Well that's the thing right there....
For most of the stuff in the xml, the minimum amount is 0 and the maximum amount is infinate (of course there is a practical limit, but you get my point). The only two real exceptions being the rom name and description. A couple of things are fixed and required, like the driver status and the controls info, but for the most part everything is optional and there can be multiple entries.
Myself I've always ignored the schema. It isn't particularly helpful due to that fact.
If I were going to make a generic database and wanted to be able to search ANYTHING, here is how I would handle it......
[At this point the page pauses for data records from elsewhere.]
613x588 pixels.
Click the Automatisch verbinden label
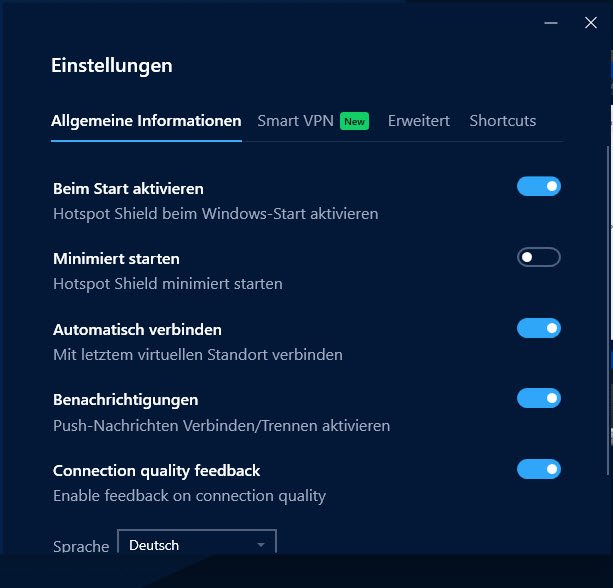click(137, 329)
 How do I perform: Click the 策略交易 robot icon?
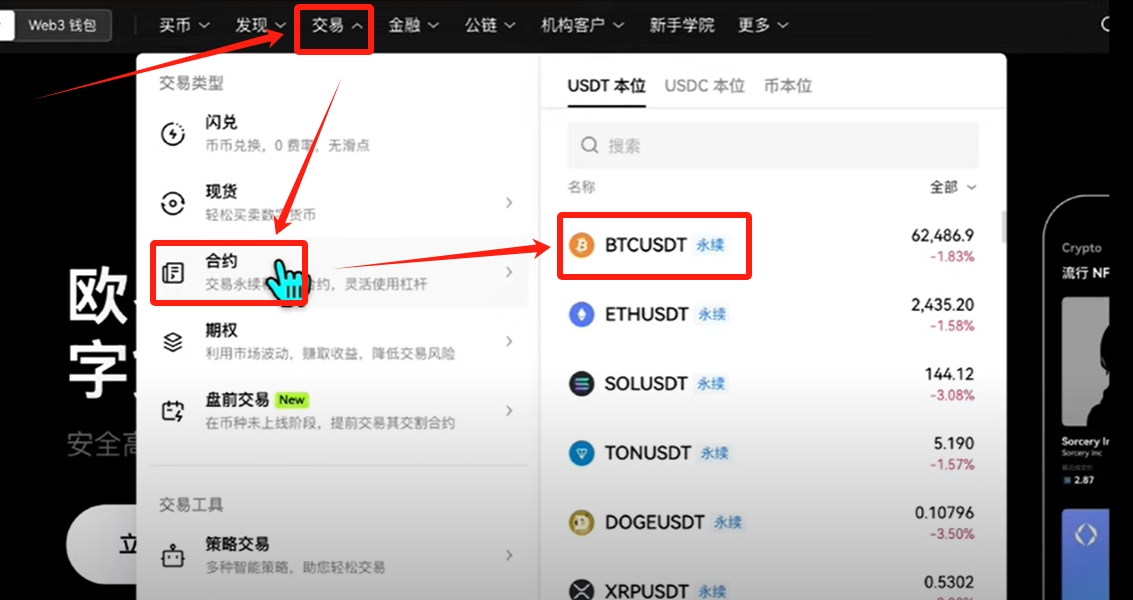[x=174, y=555]
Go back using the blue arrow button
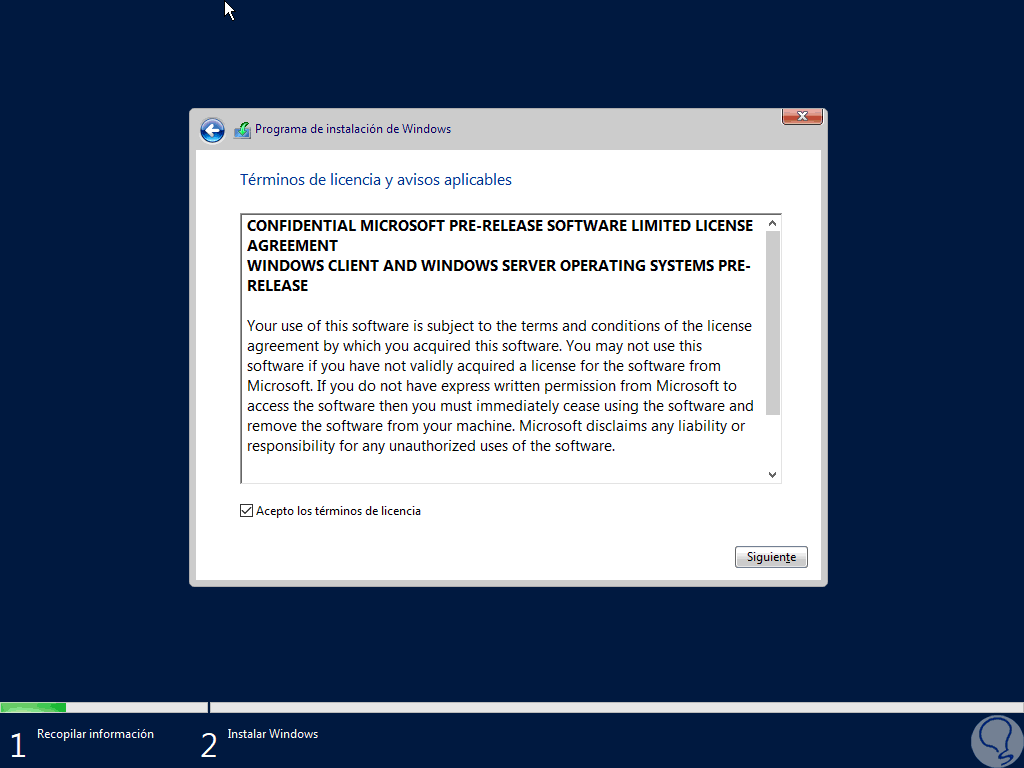Viewport: 1024px width, 768px height. click(x=212, y=131)
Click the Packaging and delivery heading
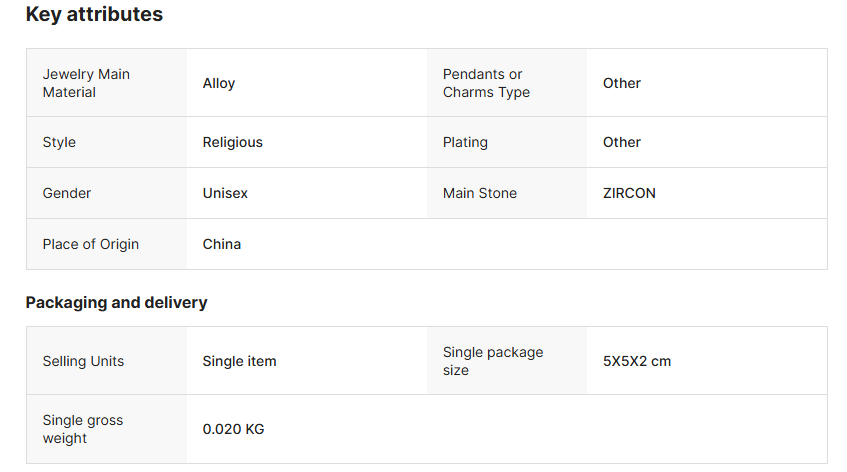847x472 pixels. point(116,302)
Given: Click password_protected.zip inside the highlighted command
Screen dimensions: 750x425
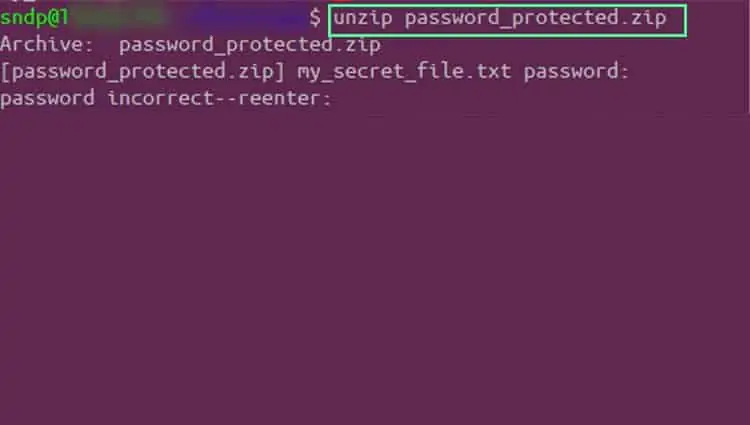Looking at the screenshot, I should [x=535, y=19].
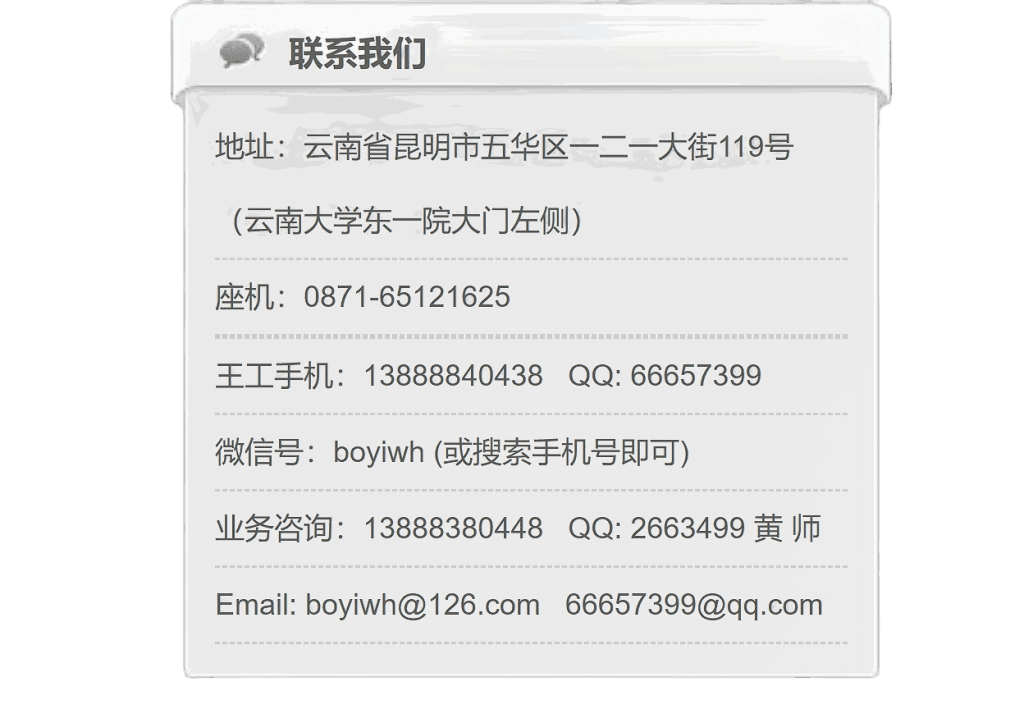Click landline number 0871-65121625
1024x709 pixels.
[407, 297]
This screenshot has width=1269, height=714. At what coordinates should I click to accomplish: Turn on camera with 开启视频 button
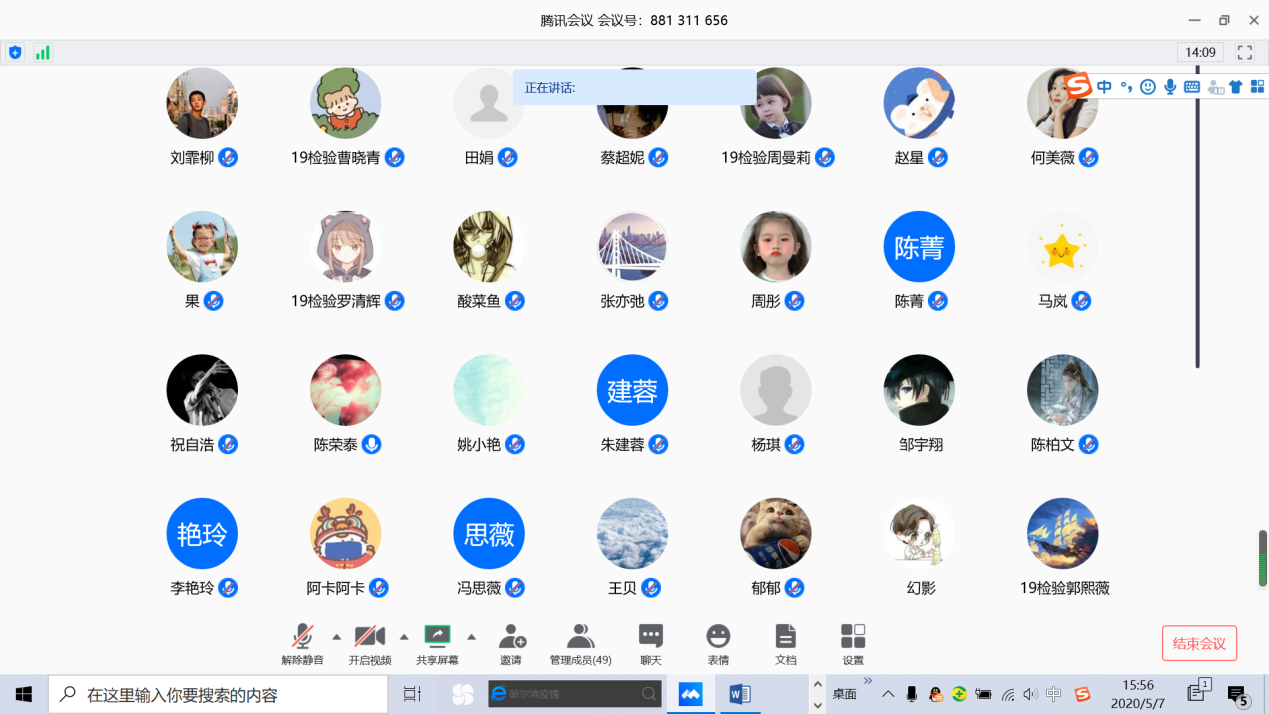(x=369, y=644)

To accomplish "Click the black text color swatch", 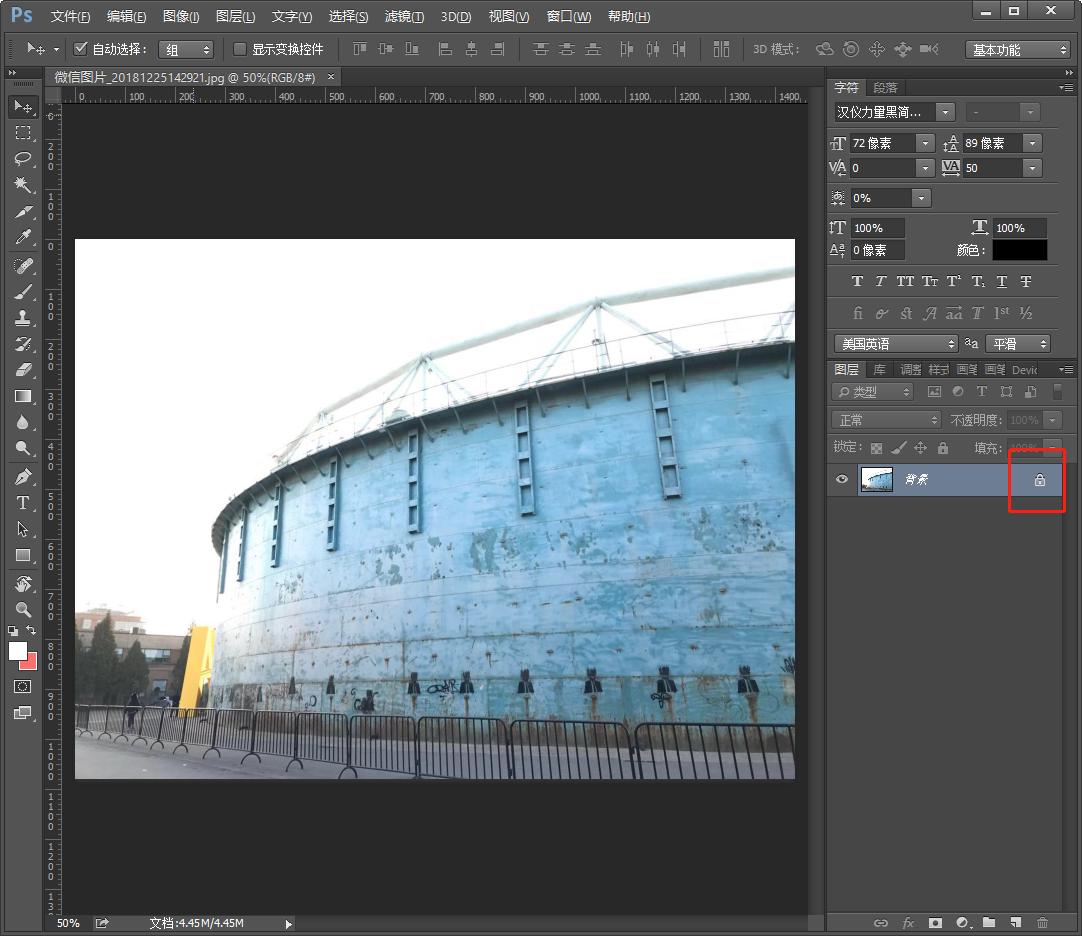I will [1020, 250].
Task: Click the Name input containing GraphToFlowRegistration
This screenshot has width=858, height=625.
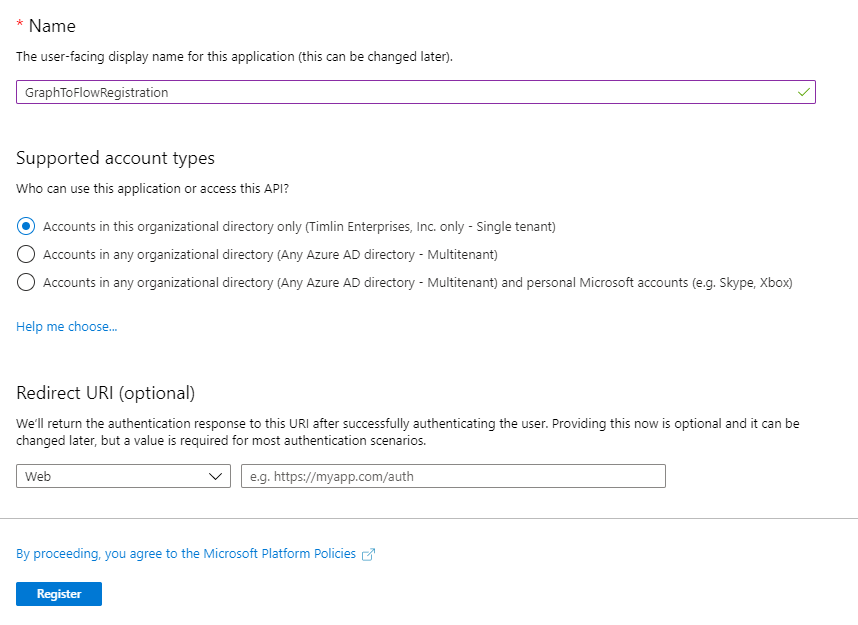Action: (x=416, y=92)
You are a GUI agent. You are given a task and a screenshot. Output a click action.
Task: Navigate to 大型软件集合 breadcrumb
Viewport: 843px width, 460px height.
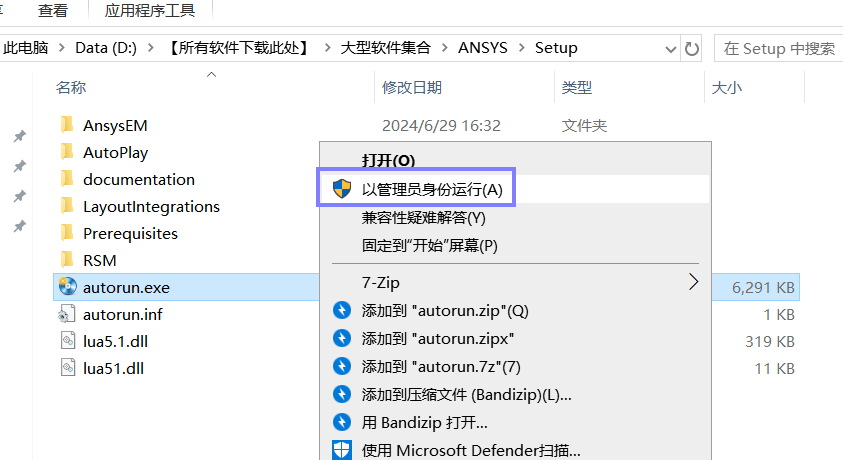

A line like: <game name="xfilesp" sourcefile="whitestar.c" ismechanical="yes">
Would get divided into columns like so:
game:name|game:sourcefile|game:ismechanical
-------------------------------------------------------
xfilesp | whitestar.c | yes
See? You generically combine the node name (game) with the variable setting (name, sourcefile...ect) and get the unique column name.
For node values that don't have variables you simply use the node name so adding to our entry:
<description>X-Files (3.03)</description>
<year>1997</year>
<manufacturer>Sega</manufacturer>
would translate into the columns:
description | year | manufacturer
X-Files (3.03) | 1997 | Sega
The only tricky bit would be duplicate node names.... you would have to keep a list of the node names you've already printed for each entry and rename as needed.
Like the rom entries:
<rom name="xfcpu.303" size="131072" crc="c7ab5efe" sha1="dcb4b89adfb5ba39e59c1118a00b29941d3ea4e9" region="user1" offset="0"/>
<rom name="xfildspa.300" size="524288" crc="03c96af8" sha1="06a26116f863bb9b2d127e18c5ba500537923d62" region="dmdcpu" offset="0"/>
The first set of columns you add would be rom:name, rom:size ect... BUT upon finding a new rom node you would probably want to rename the new one to rom2:name, rom2:size ect....
Or at least that's how I would do it. Basically parse the xml as it's loaded, one node at a time.... deal with the results generically if at all possible.